Soc Sci Med. 2012 Jul 4. [Epub ahead of print]
"Not all my fault": Genetics, stigma, and personal responsibility for women with eating disorders.
Source
Genome Ethics, Law & Policy, Institute for Genome Sciences & Policy, Duke University, Box 90141, Durham, NC 27708, USA.
Abstract
Medical researchers and clinicians increasingly understand and present eating disorders (anorexia and bulimia nervosa) as biologically-based psychiatric disorders, with genetic risk factors established by high heritability estimates in twin studies. But there has been no research on interpretation of genetic involvement by people with eating disorders, who may hold other views.
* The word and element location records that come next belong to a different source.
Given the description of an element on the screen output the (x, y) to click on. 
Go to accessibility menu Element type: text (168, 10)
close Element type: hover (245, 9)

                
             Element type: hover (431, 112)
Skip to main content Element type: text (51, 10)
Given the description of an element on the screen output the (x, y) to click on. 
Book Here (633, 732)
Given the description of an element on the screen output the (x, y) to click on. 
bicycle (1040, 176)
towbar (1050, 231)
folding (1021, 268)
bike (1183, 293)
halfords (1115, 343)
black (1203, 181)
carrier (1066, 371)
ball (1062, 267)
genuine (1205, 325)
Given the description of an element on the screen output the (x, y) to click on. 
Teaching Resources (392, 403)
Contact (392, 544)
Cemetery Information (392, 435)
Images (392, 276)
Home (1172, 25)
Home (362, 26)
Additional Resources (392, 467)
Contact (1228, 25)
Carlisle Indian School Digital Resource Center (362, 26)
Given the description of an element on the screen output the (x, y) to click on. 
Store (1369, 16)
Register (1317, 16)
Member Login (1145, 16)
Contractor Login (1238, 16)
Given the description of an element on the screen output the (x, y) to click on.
Their interpretations are particularly important given the frequent presumption that biogenetic framing will reduce stigma, and recent findings that it exacerbates stigma for other mental illnesses. To identify implications of genetic framing in eating disorders, I conducted semi-structured interviews with 50 US women with a history of eating disorders (half recovered, half in treatment; interviewed 2008-9 in the USA). Interviews introduced the topic of genetics, but not stigma per se. Analysis followed the general principles of grounded theory to identify perceived implications of genetic involvement; those relevant to stigma are reported here. Most anticipated that genetic reframing would help reduce stigma from personal responsibility (i.e., blame and guilt for eating disorder as ongoing choice). A third articulated ways it could add stigma, including novel forms of stigma related to genetic-essentialist effacing of social factors. Despite welcoming reductions in blame and guilt, half also worried genetic framing could hamper recovery, by encouraging fatalistic self-fulfilling prophecies and genetic excuses. This study is the first to elicit perceptions of genetic involvement by those with eating disorders, and contributes to an emerging literature on perceptions of psychiatric genetics by people with mental illness.